The Service may contain links to or embed content from third-party websites and services, including YouTube videos, external images (Tenor, Giphy, Gfycat, Imgur), and payment processors. This Policy does not apply to such third-party services. We encourage you to review the privacy policies of any third-party services you access through the Service. Key third-party privacy policies include:

• Google Privacy Policy (Firebase, YouTube, Analytics, Gemini AI)
• Stripe Privacy Policy (Payment Processing)
• YouTube Terms of Service

11. Do Not Track Signals

Some browsers transmit "Do Not Track" (DNT) signals to websites. Because there is no common industry standard for interpreting DNT signals, the Service does not currently respond to DNT signals.
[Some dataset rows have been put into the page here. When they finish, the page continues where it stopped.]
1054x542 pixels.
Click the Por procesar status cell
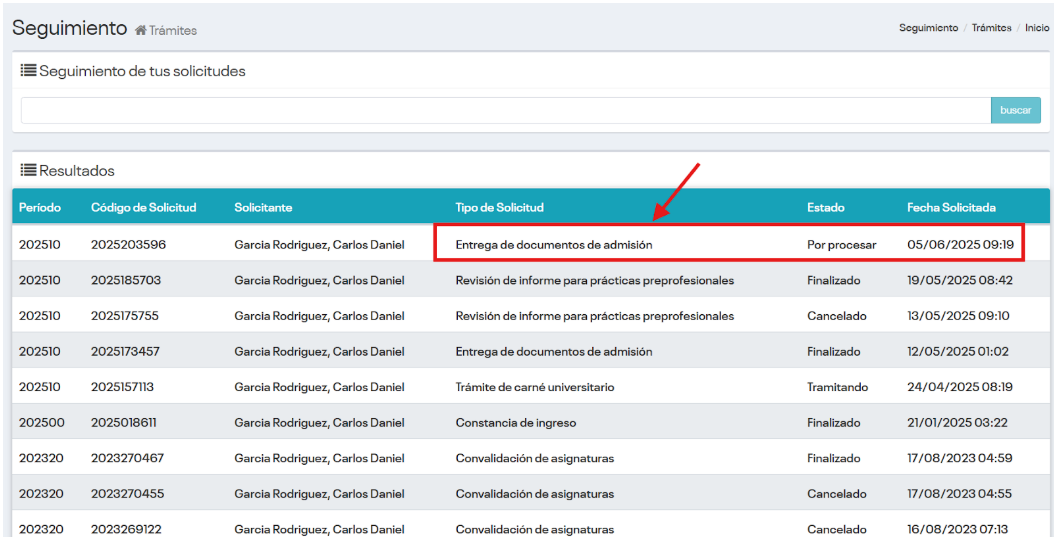pyautogui.click(x=841, y=244)
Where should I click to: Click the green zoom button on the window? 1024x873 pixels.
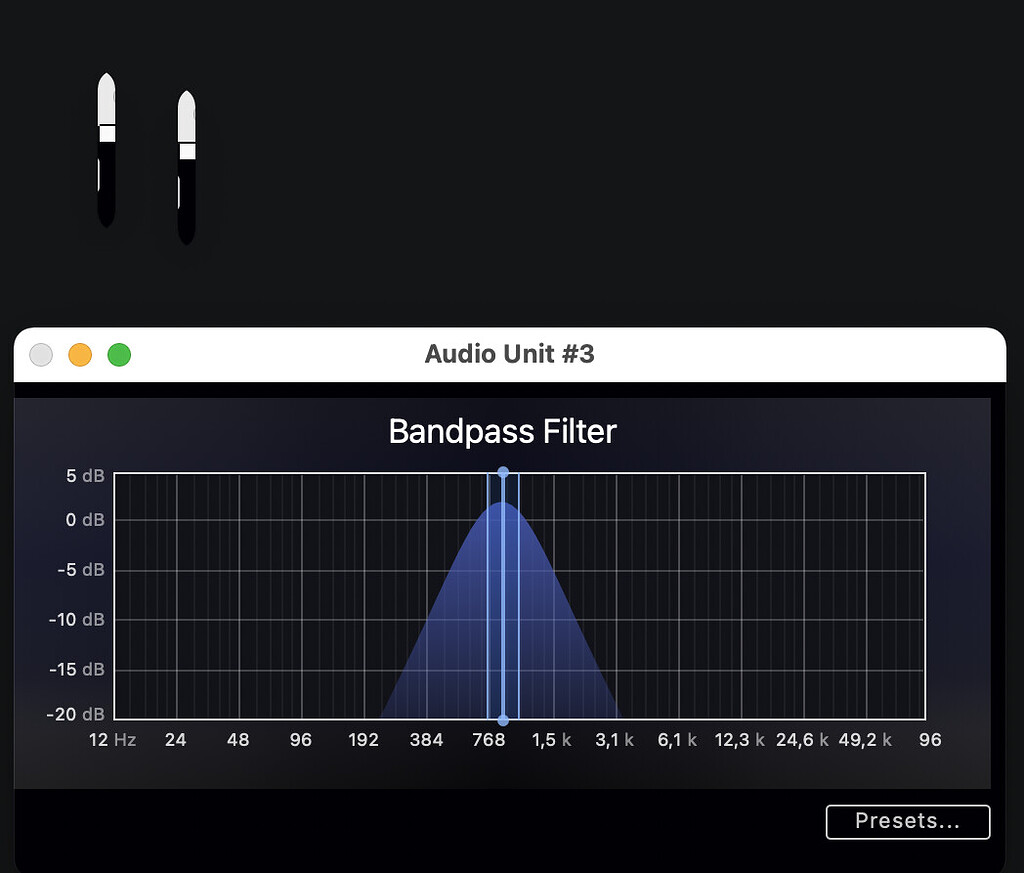[119, 354]
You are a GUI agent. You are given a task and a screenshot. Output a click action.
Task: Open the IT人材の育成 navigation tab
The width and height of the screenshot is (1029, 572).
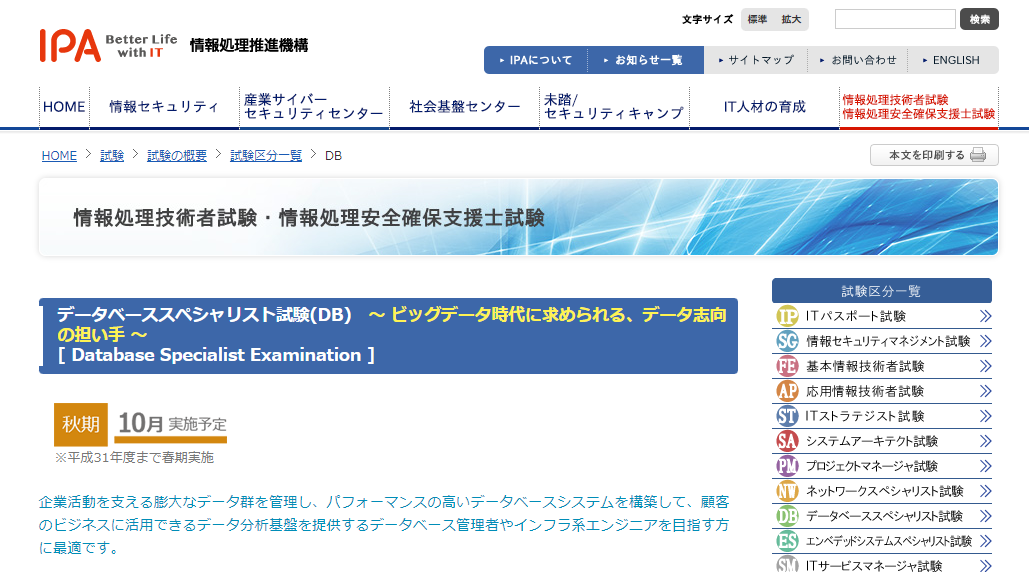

We will continue to monitor developments in DNT technology and adjust our practices as industry standards evolve.

12. Changes to This Privacy Policy

We may update this Privacy Policy from time to time to reflect changes in our practices, technologies, legal requirements, or for other operational reasons. When we make material changes, we will: (a) update the "Last Updated" date at the top of this Policy; (b) provide a prominent notice on the Service (such as a banner notification); and (c) where required by applicable law, send you an email notification. We encourage you to review this Policy periodically. Your continued use of the Service after any changes to this Policy constitutes your acceptance of the revised Policy.

13. Assignment

Maliza Corporation may assign, transfer, or delegate this Privacy Policy and all associated rights, obligations, and user data (including personal information collected under this Policy) to any subsidiary, affiliate, successor, or acquiring entity in connection with a merger, acquisition, corporate reorganization, sale of all or substantially all assets, change of control, or any similar transaction, without requiring your prior consent. In the event of such assignment, the successor entity shall be bound by the terms of this Privacy Policy. You may not assign or transfer your rights or obligations under this Policy without our prior written consent.

14. Contact Us

If you have any questions, concerns, or requests regarding this Privacy Policy or our data practices, please contact us:

For CCPA/CPRA requests, please include "California Privacy Rights" in the subject line. For GDPR requests, please include "GDPR Data Subject Request" in the subject line. We will respond to verified requests within the timeframes required by applicable law (generally 30 to 45 days, extendable as permitted by law).